■ Task: Each entry has to be reproduced in full, exactly as given.

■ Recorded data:

┌────────

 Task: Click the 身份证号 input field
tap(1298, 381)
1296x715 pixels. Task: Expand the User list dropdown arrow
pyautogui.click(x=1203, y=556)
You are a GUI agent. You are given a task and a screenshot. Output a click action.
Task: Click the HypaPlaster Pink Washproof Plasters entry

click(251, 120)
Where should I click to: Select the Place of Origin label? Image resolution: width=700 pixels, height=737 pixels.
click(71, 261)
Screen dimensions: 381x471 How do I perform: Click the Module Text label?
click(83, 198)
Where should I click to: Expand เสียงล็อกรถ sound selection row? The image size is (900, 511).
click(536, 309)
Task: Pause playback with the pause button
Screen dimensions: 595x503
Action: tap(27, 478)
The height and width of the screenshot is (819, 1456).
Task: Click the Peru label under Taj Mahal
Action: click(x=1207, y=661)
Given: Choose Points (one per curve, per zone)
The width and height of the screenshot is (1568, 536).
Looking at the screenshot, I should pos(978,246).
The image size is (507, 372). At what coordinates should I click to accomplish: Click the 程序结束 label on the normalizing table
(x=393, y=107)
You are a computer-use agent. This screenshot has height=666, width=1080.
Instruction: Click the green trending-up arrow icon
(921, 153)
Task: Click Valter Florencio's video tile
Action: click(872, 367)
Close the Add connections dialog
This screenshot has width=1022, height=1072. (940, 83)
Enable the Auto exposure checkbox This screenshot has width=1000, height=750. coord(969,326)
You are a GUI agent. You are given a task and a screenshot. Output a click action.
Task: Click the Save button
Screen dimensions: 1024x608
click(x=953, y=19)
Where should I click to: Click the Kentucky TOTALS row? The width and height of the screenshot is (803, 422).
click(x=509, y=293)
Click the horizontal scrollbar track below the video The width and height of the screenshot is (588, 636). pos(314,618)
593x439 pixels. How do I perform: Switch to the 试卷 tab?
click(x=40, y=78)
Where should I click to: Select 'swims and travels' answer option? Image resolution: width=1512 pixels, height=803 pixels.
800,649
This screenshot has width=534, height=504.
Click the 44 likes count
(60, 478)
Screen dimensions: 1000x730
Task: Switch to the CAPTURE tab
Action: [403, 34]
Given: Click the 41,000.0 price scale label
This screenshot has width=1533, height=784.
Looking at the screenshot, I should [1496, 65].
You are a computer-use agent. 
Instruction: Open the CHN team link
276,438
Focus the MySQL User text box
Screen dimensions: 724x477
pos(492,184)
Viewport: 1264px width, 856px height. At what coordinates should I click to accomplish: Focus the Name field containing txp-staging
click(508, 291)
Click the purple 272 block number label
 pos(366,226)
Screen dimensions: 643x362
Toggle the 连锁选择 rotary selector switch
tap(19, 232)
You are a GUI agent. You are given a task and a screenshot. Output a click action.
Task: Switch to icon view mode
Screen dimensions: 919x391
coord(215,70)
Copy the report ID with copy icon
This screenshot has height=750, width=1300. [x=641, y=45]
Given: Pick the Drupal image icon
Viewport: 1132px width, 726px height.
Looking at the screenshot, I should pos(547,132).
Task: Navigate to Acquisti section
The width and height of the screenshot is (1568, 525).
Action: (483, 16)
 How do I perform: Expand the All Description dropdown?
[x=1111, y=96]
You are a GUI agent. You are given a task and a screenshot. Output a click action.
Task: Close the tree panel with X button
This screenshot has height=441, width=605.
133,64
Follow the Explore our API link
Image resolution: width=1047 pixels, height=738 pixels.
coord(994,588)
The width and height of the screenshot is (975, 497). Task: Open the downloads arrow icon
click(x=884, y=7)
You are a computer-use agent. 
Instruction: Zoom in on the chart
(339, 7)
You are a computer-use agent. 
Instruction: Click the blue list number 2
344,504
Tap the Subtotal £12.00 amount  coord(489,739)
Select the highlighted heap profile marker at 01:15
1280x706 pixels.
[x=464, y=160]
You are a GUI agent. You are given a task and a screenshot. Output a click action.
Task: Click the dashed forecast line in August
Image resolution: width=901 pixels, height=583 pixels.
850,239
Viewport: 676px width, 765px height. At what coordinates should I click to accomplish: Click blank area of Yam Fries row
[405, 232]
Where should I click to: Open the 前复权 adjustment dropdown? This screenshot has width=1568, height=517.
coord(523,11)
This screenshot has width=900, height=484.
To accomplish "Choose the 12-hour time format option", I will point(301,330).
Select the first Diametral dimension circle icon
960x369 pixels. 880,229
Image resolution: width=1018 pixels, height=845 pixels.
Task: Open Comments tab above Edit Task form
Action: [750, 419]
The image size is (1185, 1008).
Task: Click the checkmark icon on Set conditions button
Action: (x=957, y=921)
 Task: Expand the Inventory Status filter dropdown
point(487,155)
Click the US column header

└────────

■ Answer to the exercise:
 Task: Click the 身份证号 input field
tap(1298, 381)
1296x715 pixels. Task: Expand the User list dropdown arrow
pyautogui.click(x=1203, y=556)
You are a GUI agent. You are given a task and a screenshot. Output a click action.
Task: Click the HypaPlaster Pink Washproof Plasters entry

click(251, 120)
Where should I click to: Select the Place of Origin label? Image resolution: width=700 pixels, height=737 pixels.
click(71, 261)
Screen dimensions: 381x471 How do I perform: Click the Module Text label?
click(83, 198)
Where should I click to: Expand เสียงล็อกรถ sound selection row? The image size is (900, 511).
click(536, 309)
Task: Pause playback with the pause button
Screen dimensions: 595x503
Action: tap(27, 478)
The height and width of the screenshot is (819, 1456).
Task: Click the Peru label under Taj Mahal
Action: click(x=1207, y=661)
Given: Choose Points (one per curve, per zone)
The width and height of the screenshot is (1568, 536).
Looking at the screenshot, I should pos(978,246).
The image size is (507, 372). At what coordinates should I click to accomplish: Click the 程序结束 label on the normalizing table
(x=393, y=107)
You are a computer-use agent. This screenshot has height=666, width=1080.
Instruction: Click the green trending-up arrow icon
(921, 153)
Task: Click Valter Florencio's video tile
Action: click(872, 367)
Close the Add connections dialog
This screenshot has width=1022, height=1072. (940, 83)
Enable the Auto exposure checkbox This screenshot has width=1000, height=750. coord(969,326)
You are a GUI agent. You are given a task and a screenshot. Output a click action.
Task: Click the Save button
Screen dimensions: 1024x608
click(x=953, y=19)
Where should I click to: Click the Kentucky TOTALS row? The width and height of the screenshot is (803, 422).
click(x=509, y=293)
Click the horizontal scrollbar track below the video The width and height of the screenshot is (588, 636). pos(314,618)
593x439 pixels. How do I perform: Switch to the 试卷 tab?
click(x=40, y=78)
Where should I click to: Select 'swims and travels' answer option? Image resolution: width=1512 pixels, height=803 pixels.
800,649
This screenshot has width=534, height=504.
Click the 44 likes count
(60, 478)
Screen dimensions: 1000x730
Task: Switch to the CAPTURE tab
Action: [403, 34]
Given: Click the 41,000.0 price scale label
This screenshot has width=1533, height=784.
Looking at the screenshot, I should [1496, 65].
You are a computer-use agent. 
Instruction: Open the CHN team link
276,438
Focus the MySQL User text box
Screen dimensions: 724x477
pos(492,184)
Viewport: 1264px width, 856px height. At what coordinates should I click to accomplish: Focus the Name field containing txp-staging
click(508, 291)
Click the purple 272 block number label
 pos(366,226)
Screen dimensions: 643x362
Toggle the 连锁选择 rotary selector switch
tap(19, 232)
You are a GUI agent. You are given a task and a screenshot. Output a click action.
Task: Switch to icon view mode
Screen dimensions: 919x391
coord(215,70)
Copy the report ID with copy icon
This screenshot has height=750, width=1300. [x=641, y=45]
Given: Pick the Drupal image icon
Viewport: 1132px width, 726px height.
Looking at the screenshot, I should pos(547,132).
Task: Navigate to Acquisti section
The width and height of the screenshot is (1568, 525).
Action: (483, 16)
 How do I perform: Expand the All Description dropdown?
[x=1111, y=96]
You are a GUI agent. You are given a task and a screenshot. Output a click action.
Task: Close the tree panel with X button
This screenshot has height=441, width=605.
133,64
Follow the Explore our API link
Image resolution: width=1047 pixels, height=738 pixels.
coord(994,588)
The width and height of the screenshot is (975, 497). Task: Open the downloads arrow icon
click(x=884, y=7)
You are a computer-use agent. 
Instruction: Zoom in on the chart
(339, 7)
You are a computer-use agent. 
Instruction: Click the blue list number 2
344,504
Tap the Subtotal £12.00 amount  coord(489,739)
Select the highlighted heap profile marker at 01:15
1280x706 pixels.
[x=464, y=160]
You are a GUI agent. You are given a task and a screenshot. Output a click action.
Task: Click the dashed forecast line in August
Image resolution: width=901 pixels, height=583 pixels.
850,239
Viewport: 676px width, 765px height. At what coordinates should I click to accomplish: Click blank area of Yam Fries row
[405, 232]
Where should I click to: Open the 前复权 adjustment dropdown? This screenshot has width=1568, height=517.
coord(523,11)
This screenshot has width=900, height=484.
To accomplish "Choose the 12-hour time format option", I will point(301,330).
Select the first Diametral dimension circle icon
960x369 pixels. 880,229
Image resolution: width=1018 pixels, height=845 pixels.
Task: Open Comments tab above Edit Task form
Action: [750, 419]
The image size is (1185, 1008).
Task: Click the checkmark icon on Set conditions button
Action: (x=957, y=921)
 Task: Expand the Inventory Status filter dropdown
point(487,155)
Click the US column header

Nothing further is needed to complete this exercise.